- LISTED RECORDS -
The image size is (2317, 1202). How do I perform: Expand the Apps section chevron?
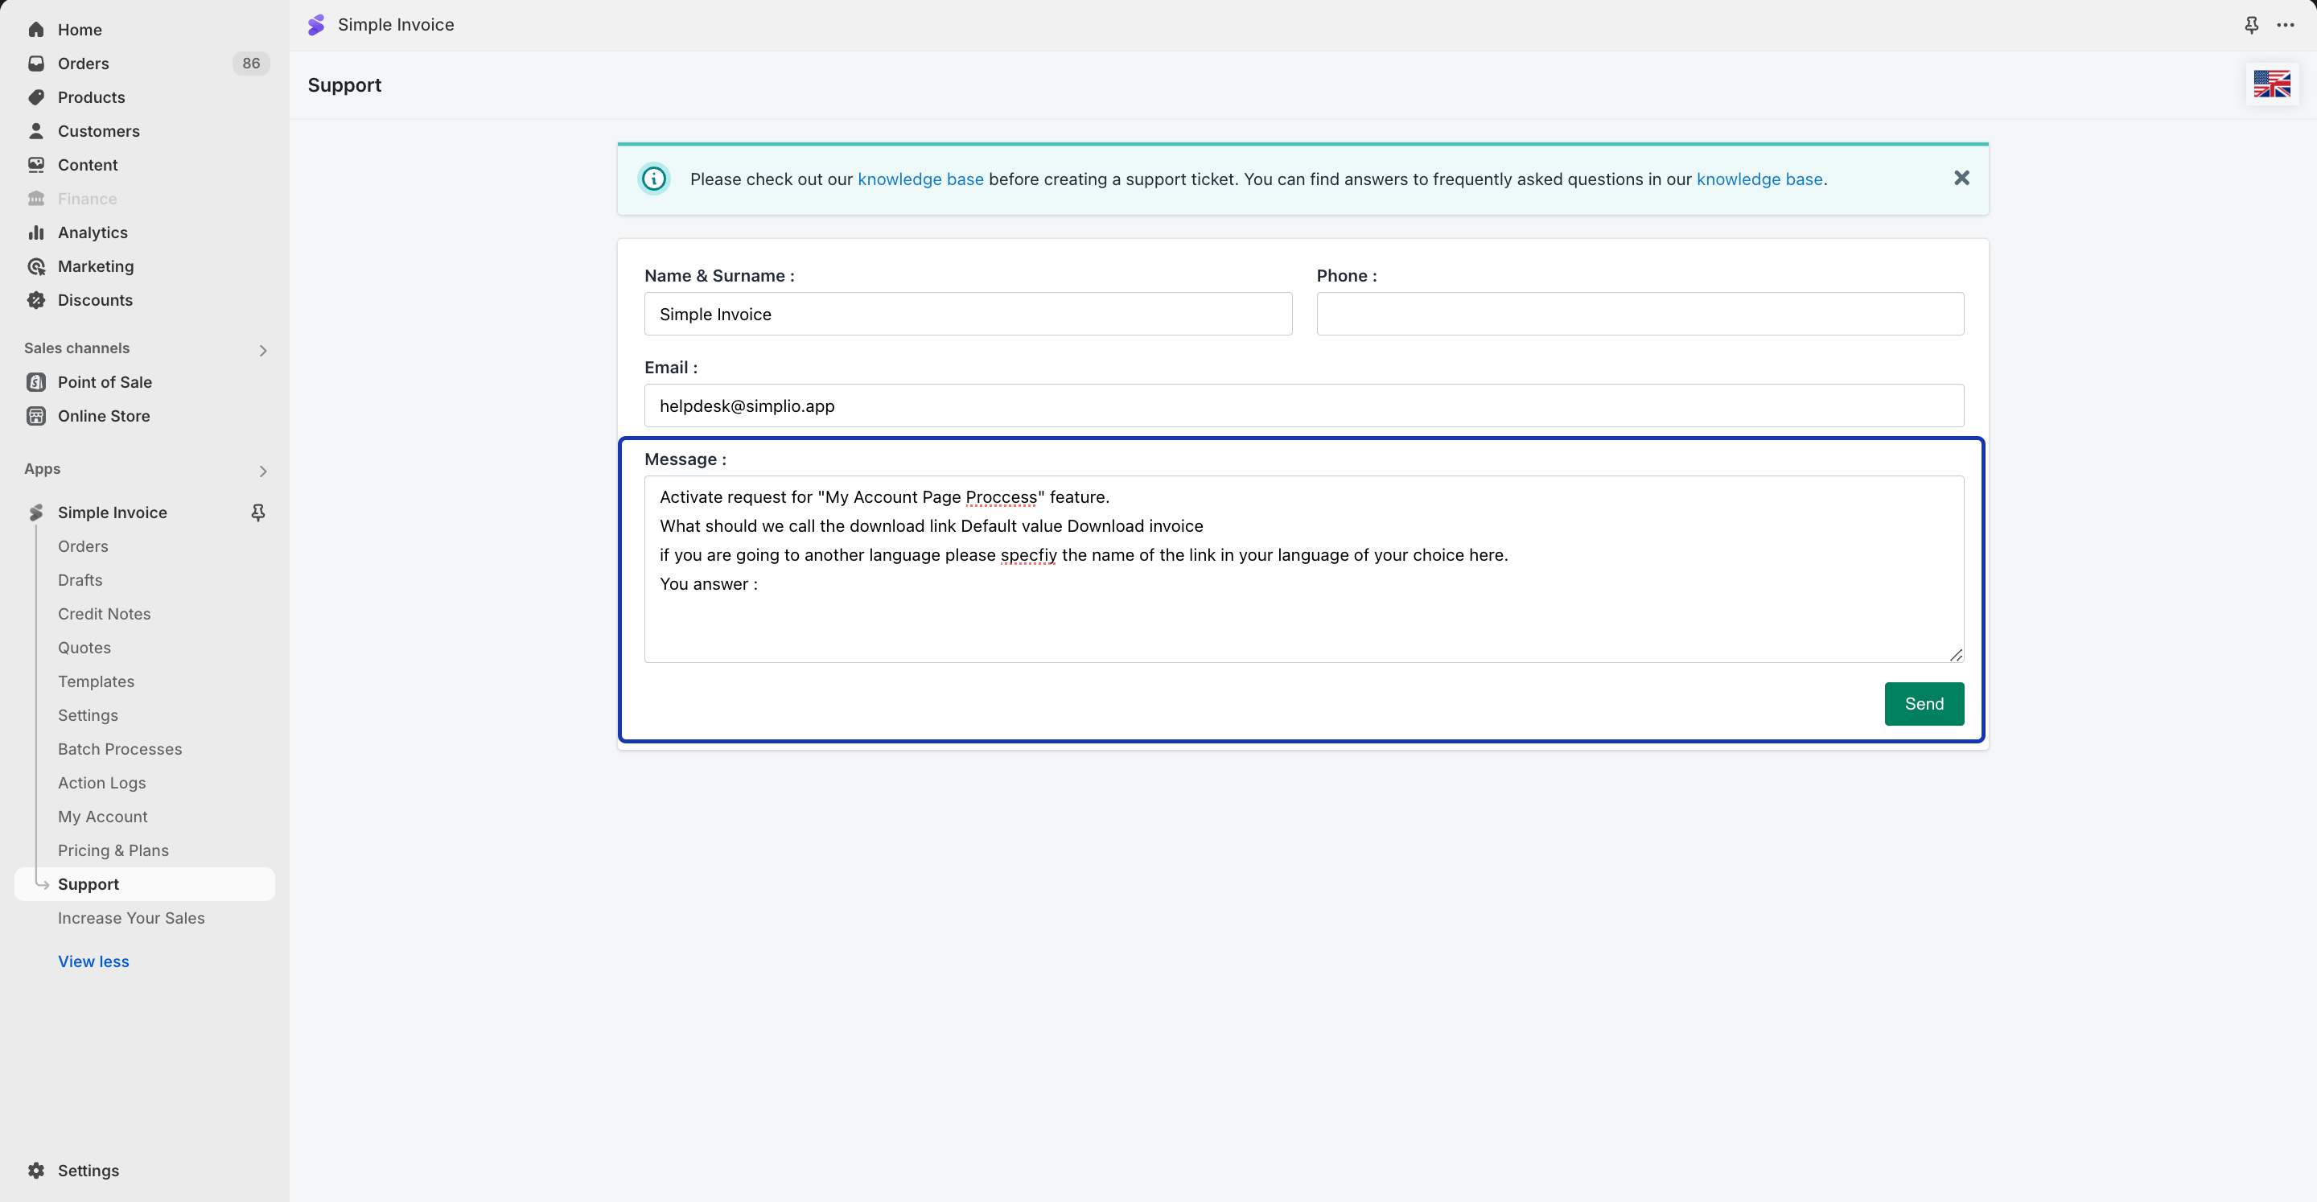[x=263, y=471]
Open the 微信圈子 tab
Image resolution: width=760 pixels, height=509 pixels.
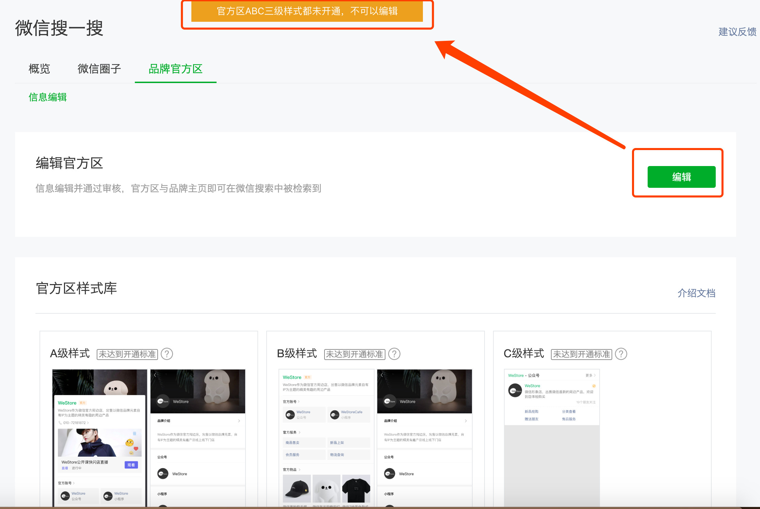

==

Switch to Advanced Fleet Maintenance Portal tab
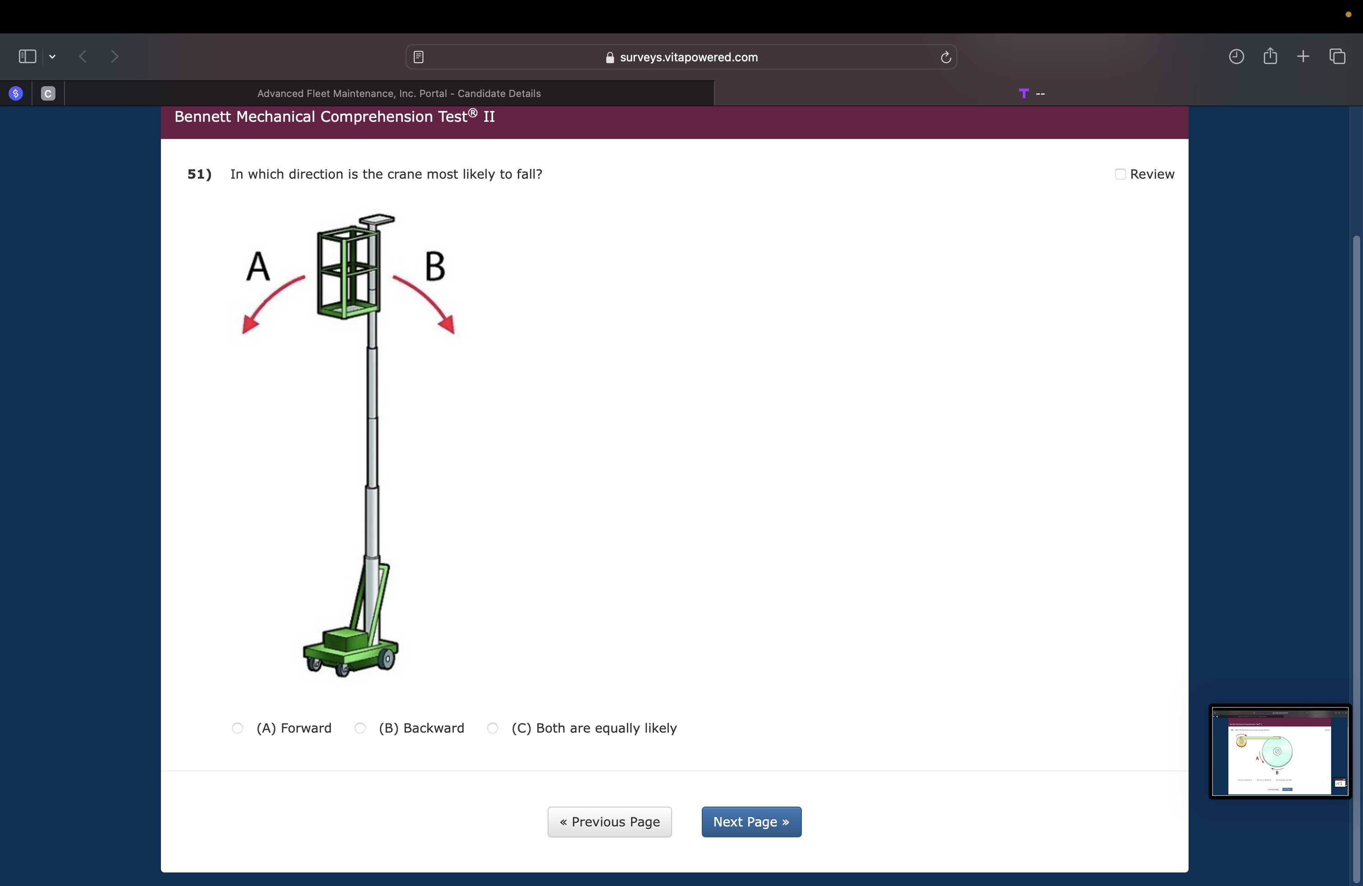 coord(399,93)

--

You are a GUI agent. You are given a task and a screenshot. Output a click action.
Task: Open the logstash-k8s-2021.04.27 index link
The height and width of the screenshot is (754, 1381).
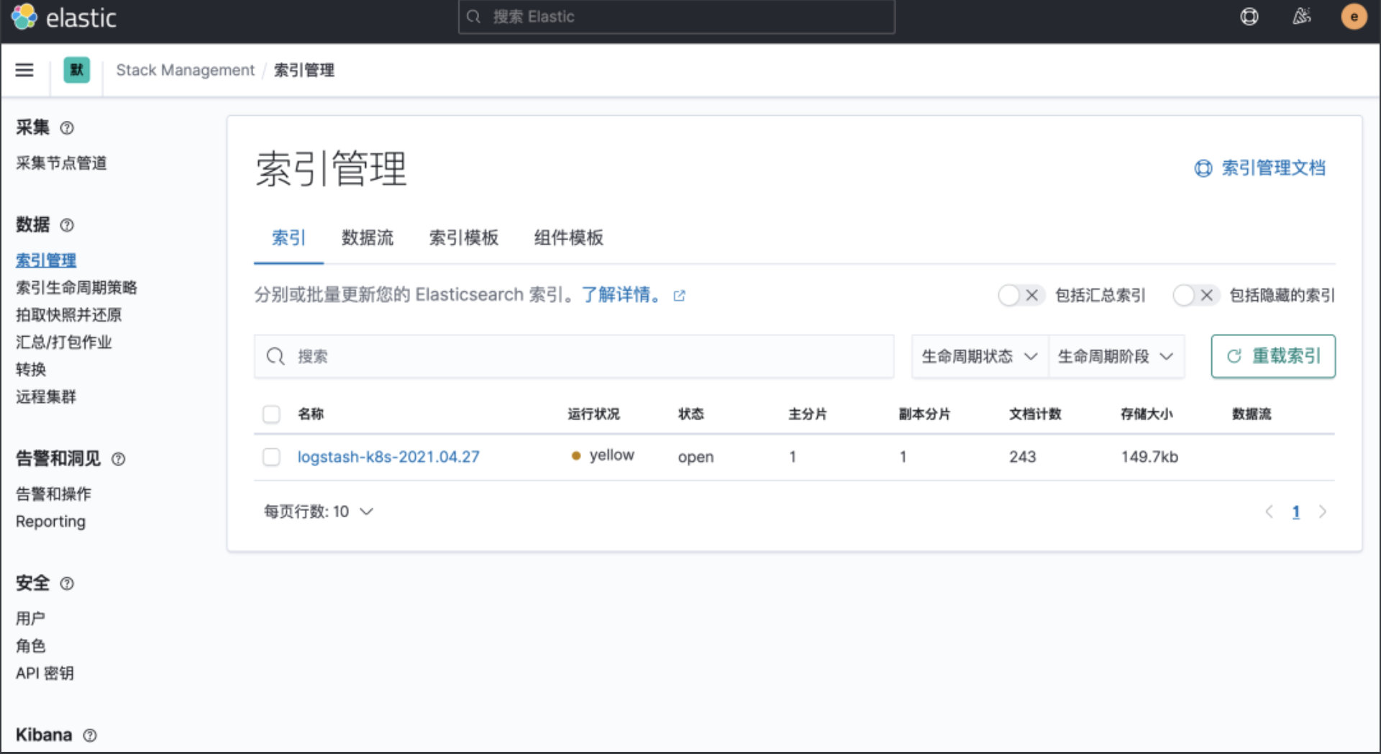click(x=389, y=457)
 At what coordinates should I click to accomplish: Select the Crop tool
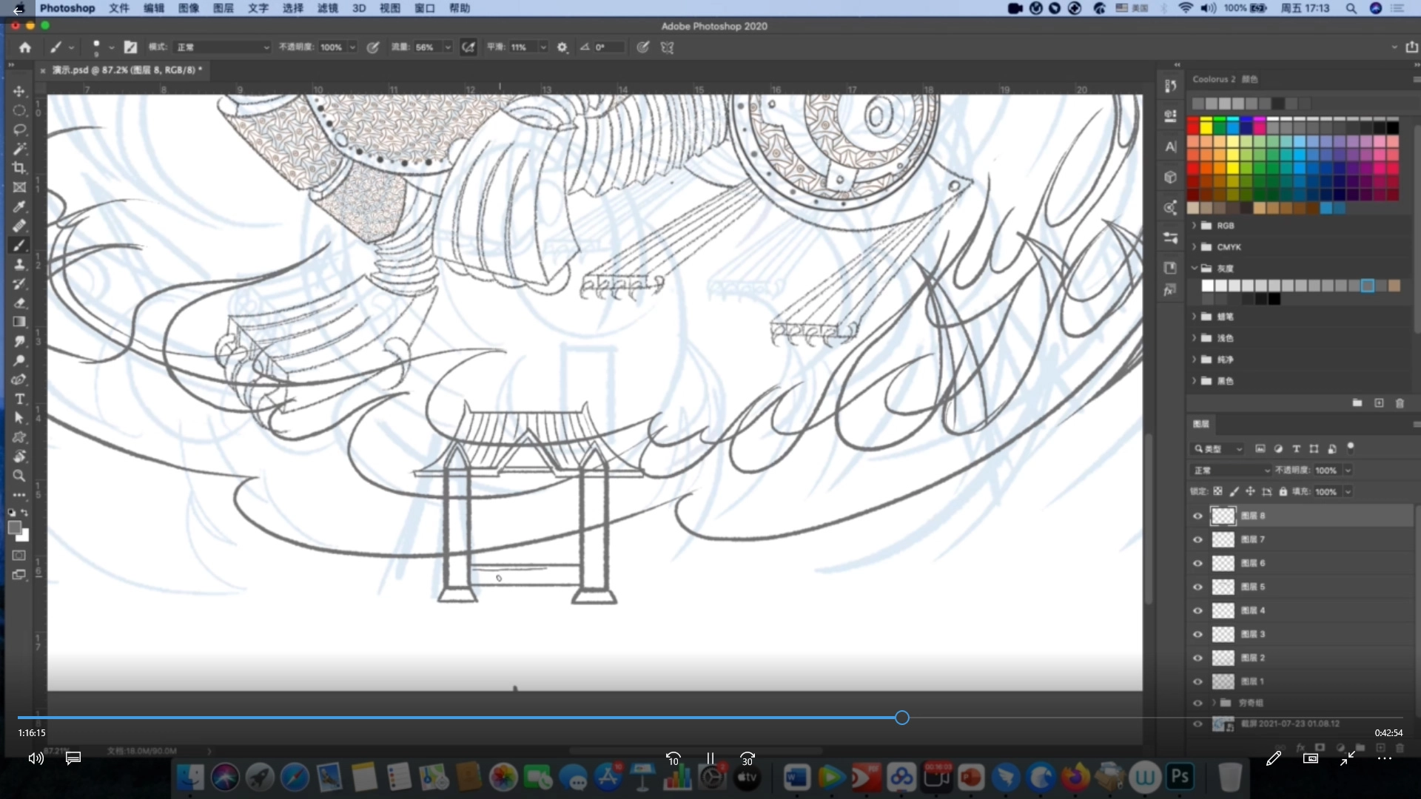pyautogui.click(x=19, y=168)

- TASK DIRECTIONS -
All lines above starting at the one with "The image size" and ending at the one with "Image resolution: width=760", inclusive, are to be printed again exactly, with the pictures left out.

- EXERCISE RESPONSE -
The image size is (2317, 1202). How do I perform: Expand the Apps section chevron?
[x=263, y=471]
Open the 微信圈子 tab
Image resolution: width=760 pixels, height=509 pixels.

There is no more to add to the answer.